朝寝坊で映画をあきらめた三男と、表参道から "ぶらり原宿"で渋谷駅まで歩いた。駅が近くなって、三男が携帯ナビで地図とあたりの建物を照らし合わせる。道玄坂の路地は食べ物屋がひしめいていた。シェフと行ったベトナム料理屋さんもこの辺りなのかな、外国料理のお店が多いね、はてさて彼のお店はどこだろう。などとウロウロしているすぐ後の方にスペイン国旗が目に入った。
「なーんだ、ここだった?!」
一安心の私のむこうで弟(三男)が兄に話しかけていた。「お、ここなんだ。」 「あ、来たんだ。」
ネットでみた店内の雰囲気とはいささか趣きが違うと思えた。
1階のバーの入り口近くの厨房で夜の仕込みをしていた彼が、店の人に私たちを紹介する。型どおりの挨拶を済ませて、最安値のランチを注文する。
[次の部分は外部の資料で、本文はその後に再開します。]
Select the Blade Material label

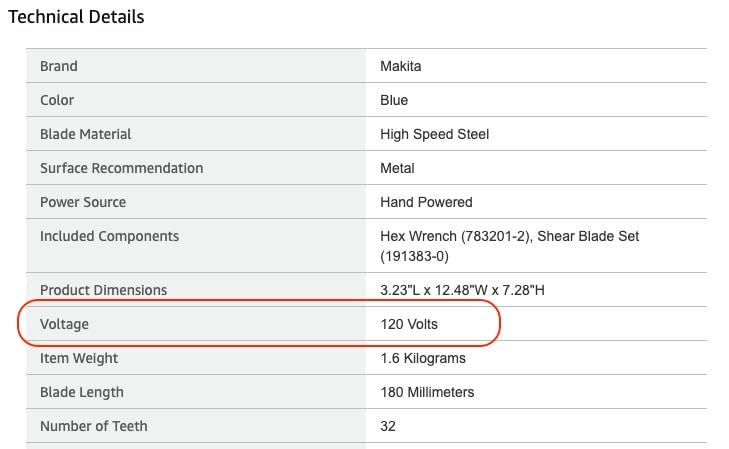(85, 134)
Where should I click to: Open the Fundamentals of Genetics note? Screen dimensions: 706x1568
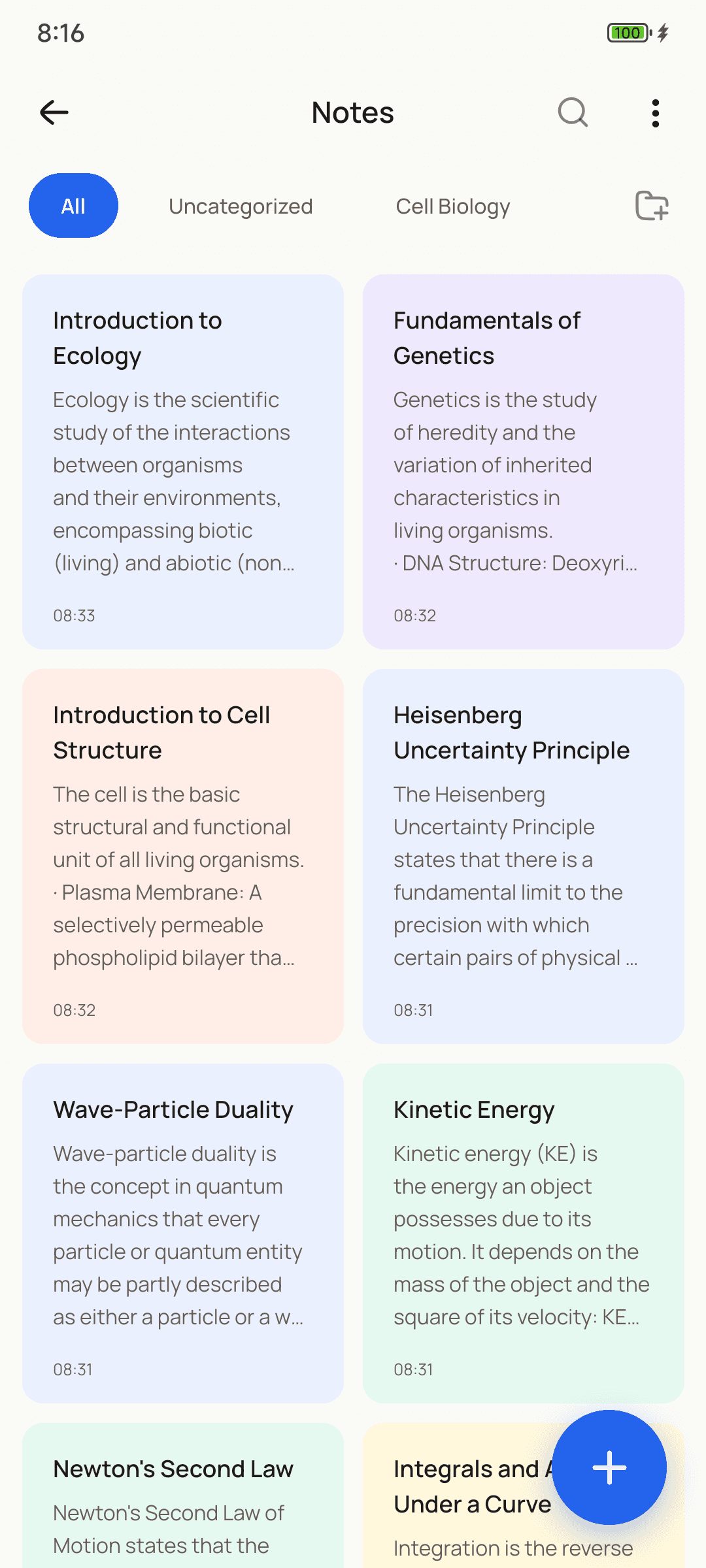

店内は昼食時をすこし過ぎた時間帯のせいか、一組の客がいるだけだった。それが却って良かったのかもしれない、床や天井、壁、飾り気のない素朴なテーブルなどが洒落た垢抜けた雰囲気を出していた。壁掛けの大型テレビはフラメンコダンスを映し出し、時々フラメンコギターが鳴っていた。
( あ、私こんな雰囲気って好きかも・・・気持が落ちつくなあ。)
仕込みの手を休めた彼が私たちの席にやってきて 「なにか一杯ずつおごるよ!」 「じゃ 僕ビール!」
あのときの二人は、お互いの近況を短い時間で交しあい、私は私で 「ここに来てみたい友達、たくさんいるので今日は下見に来たんだ~」 などと言って、久しぶりの再会に照れていた。
小さい頃は喧嘩三昧の二人だったのに、二十年も経つとそれぞれがソレなりに(笑)大人になって、こんなに少ない言葉でも通じ合う気持がもてるのね、としみじみ思えたのだった。
携帯のカメラモードがちょっとへん。ま、これなら載せてもいっか。